For a QIIME-based solution:

grab a reference gene (e.g., E. coli, or maybe the greengenes 80% OTUs)
extract the regions of interest using known primers, or just trimming at specific positions (e.g., middle of the conserved regions based on known positions vs. the E. coli 16S gene). This can be done using q2-feature-classifier (extract by primer on unaligned seqs) or RESCRIPt (extract by primer or position on aligned sequences), depending on how you want to extract.
use q2-quality-control to select sequences that align to these reference genes... this can be done pre-denoising (on the demultiplexed sequences) with filter-reads or post-denoising with exclude-seqs.

Step 3 would need to be run for each region of interest — but the result will be sequences separated by variable region that can be analyzed separately downstream.

Sounds like using RESCRIPt (in step 2) is the method that you are looking for, to trim by position against a reference gene.

With q2-quality-control, see step 3 above.

If you are looking at aligned reads, the position will be different from what is listed here, so you either need to determine manually (i.e., recalculate the positions in Table 1 to include gaps in the E. coli reference alignment) or use common primer sets to trim based on common positions.

It might take a bit of trial-and-error, but this should accomplish more or less what you are after...

M_F · September 23, 2021, 5:47am

Thanks @jwdebelius @Nicholas_Bokulich,
.

@Nicholas_Bokulich do you have the tutorial to use RESCRIPt , to trim hypervariable regions by position against a reference gene ? How can i recalculate the positions in table 1 ? When you indicated use common primers, do you mean i should search in the litterature the primers used to target different hypervariables regions V1-V2, V2V3.......in this case it will be able to split those regions using qiime feature-classifier ?

Nicholas_Bokulich · September 23, 2021, 8:31am

No this method has not yet been added to a tutorial, so see the help docs for more information:

qiime rescript trim-alignment --help

one advantage of using this method is that you (a) remove the need for primer specificity and (b) it will not discard sequences that do not hit that primer (e.g., truncated reference sequences).

correct... presumably their positions are close enough to the proprietary primers used for your data (or you could align a few of your sequences vs. a reference sequence and manually check to find approximate positions, either for positional trimming or to find the nearest primers).

With extract-reads yes.

One possible concern is if the positions/primers are too imprecise, then you could have trouble with downstream taxonomic classification (one reason to do a manual check as I mention above).
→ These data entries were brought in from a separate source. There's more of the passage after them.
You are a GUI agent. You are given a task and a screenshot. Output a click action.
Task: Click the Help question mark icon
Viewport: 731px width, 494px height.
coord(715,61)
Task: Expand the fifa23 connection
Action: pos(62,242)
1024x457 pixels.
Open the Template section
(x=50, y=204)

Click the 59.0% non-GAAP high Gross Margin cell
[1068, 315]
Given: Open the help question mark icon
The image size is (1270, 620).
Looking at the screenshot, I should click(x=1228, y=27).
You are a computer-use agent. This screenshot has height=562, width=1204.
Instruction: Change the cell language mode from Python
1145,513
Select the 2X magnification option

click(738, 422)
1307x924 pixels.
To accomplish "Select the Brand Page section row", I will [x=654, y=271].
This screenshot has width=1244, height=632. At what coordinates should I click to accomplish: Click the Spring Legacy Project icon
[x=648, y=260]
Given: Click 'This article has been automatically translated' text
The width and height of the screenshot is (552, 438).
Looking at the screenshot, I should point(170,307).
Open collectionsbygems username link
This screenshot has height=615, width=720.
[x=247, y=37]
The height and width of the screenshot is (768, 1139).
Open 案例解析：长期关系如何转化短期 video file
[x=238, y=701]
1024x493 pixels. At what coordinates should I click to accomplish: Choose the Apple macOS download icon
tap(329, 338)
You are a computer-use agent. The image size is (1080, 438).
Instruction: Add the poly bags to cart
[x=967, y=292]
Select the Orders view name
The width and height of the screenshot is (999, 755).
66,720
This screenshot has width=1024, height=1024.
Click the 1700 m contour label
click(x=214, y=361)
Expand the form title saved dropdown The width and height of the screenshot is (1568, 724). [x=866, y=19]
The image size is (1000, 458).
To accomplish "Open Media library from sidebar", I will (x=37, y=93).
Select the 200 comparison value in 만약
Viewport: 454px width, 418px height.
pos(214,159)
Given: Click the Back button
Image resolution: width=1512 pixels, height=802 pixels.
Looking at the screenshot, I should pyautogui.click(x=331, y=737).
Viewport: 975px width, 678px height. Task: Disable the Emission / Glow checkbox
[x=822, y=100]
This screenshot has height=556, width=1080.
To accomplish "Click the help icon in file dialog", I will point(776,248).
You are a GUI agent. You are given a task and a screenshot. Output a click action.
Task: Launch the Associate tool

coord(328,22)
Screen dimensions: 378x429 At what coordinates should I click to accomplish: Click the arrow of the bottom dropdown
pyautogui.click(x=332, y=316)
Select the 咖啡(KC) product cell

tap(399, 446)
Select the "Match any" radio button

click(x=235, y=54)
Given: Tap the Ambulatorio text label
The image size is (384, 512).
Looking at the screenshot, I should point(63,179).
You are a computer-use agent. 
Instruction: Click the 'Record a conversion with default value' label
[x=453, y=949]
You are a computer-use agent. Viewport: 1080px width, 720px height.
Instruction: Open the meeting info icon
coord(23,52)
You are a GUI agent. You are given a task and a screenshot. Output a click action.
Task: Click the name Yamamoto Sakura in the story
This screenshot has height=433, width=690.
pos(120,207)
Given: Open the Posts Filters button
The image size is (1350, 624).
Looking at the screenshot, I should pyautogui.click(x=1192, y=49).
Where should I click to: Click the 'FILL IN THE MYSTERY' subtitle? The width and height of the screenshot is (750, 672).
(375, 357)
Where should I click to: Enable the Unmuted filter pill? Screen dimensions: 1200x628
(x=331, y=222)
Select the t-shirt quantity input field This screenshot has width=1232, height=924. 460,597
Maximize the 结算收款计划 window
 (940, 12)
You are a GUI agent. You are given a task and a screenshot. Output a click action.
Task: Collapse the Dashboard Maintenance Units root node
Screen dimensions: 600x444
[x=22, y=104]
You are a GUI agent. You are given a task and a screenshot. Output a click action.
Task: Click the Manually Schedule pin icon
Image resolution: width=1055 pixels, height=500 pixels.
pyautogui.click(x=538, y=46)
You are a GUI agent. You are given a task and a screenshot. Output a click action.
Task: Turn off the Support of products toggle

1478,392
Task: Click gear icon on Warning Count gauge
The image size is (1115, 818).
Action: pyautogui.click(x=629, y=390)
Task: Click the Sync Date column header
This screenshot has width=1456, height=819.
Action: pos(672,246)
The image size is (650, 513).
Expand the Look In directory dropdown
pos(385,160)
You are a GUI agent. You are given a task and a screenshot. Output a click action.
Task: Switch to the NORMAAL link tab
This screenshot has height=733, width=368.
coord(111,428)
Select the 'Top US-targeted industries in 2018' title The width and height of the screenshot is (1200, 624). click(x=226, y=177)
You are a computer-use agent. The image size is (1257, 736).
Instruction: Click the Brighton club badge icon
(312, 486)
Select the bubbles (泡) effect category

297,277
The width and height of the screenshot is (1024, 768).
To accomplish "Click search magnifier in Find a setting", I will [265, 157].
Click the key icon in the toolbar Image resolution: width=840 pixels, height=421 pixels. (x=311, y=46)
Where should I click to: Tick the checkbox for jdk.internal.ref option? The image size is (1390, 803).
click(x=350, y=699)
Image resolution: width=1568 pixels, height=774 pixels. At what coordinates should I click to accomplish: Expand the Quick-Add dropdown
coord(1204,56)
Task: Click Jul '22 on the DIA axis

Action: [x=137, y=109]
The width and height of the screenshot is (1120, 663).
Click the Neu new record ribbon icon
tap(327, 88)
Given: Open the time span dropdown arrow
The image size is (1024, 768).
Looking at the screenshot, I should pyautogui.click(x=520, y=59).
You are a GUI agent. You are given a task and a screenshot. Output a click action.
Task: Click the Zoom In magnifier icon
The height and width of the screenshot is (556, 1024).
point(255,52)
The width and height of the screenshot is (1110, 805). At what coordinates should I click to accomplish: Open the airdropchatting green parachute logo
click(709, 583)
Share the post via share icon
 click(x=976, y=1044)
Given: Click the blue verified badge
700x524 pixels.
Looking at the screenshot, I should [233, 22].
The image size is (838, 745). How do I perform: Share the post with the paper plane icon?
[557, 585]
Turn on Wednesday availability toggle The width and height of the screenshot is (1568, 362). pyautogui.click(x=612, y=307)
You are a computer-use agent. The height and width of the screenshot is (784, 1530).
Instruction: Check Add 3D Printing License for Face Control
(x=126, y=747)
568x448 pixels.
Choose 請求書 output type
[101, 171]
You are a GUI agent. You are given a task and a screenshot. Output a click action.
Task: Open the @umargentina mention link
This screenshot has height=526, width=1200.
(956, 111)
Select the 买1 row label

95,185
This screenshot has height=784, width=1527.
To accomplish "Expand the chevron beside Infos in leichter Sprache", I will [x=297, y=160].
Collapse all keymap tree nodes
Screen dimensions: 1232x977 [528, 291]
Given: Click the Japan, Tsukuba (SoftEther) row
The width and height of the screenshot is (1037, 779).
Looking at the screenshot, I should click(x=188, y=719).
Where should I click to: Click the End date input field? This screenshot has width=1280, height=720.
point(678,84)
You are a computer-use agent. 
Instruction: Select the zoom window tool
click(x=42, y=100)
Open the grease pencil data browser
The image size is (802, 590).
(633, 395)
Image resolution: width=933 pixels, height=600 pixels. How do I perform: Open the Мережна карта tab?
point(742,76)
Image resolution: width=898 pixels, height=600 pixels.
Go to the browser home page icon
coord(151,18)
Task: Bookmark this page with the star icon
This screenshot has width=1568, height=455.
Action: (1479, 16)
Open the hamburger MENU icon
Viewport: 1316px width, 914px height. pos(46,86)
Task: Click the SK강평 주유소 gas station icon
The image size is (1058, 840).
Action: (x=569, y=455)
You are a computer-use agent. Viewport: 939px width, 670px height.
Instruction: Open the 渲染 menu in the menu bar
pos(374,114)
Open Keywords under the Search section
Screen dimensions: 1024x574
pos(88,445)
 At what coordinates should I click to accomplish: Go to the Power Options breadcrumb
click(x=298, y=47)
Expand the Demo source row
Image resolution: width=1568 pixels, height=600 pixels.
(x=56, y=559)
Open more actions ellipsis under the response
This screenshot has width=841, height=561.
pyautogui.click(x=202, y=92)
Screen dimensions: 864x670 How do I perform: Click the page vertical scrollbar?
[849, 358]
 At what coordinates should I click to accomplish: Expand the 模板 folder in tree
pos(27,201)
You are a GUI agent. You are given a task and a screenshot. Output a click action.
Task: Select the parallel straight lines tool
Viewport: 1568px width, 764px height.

Classification against a full-length reference database would be an easy way to get around this...

M_F · September 23, 2021, 8:34am

thanks @Nicholas_Bokulich

bridlin · October 4, 2021, 3:18pm

Hello,

You can find a link to the primer sequences for the Swift kit on the company’s github page:

https://ws.onehub.com/folders/82s4teyk

I hope that helps.

I am also just trying to figure out how to analyse the sequencing data from thier overlapping multiplexed amplicons the best way.

Bridlin

WeedCentipede · October 4, 2021, 6:27pm

Hello,

People in my lab is also dealing with this kind of data,
So @jwdebelius, I was wondering if q2-sidle would be somehow useful to combine this kind of data of different regions into one consensus; after pooling the reads per region (and extracting the k-mers), to compute either overlap or just associate them by depth/taxonomy/phylogenetics/k-mer composition to reconstruct the different regions into one feature.

Cheers,
Luis A.

jwdebelius · October 4, 2021, 7:17pm

Hi @WeedCentipede,

We did some simulations in the sidle preprint showing (at least in our opinions) that Sidle is better at scaffolding multiple regions, providing more faithful abundance-based reconstruction and in some cases, better species level resolution.

Right now, Sidle works if you have the primer pairs for kmer-extraction, at some point we hope to maybe have a version that doesn't require the primer pairs.

You can find tutorials, etc on the read the docs page.

Best,
Justine

system · November 5, 2021, 1:18am

This topic was automatically closed 31 days after the last reply. New replies are no longer allowed.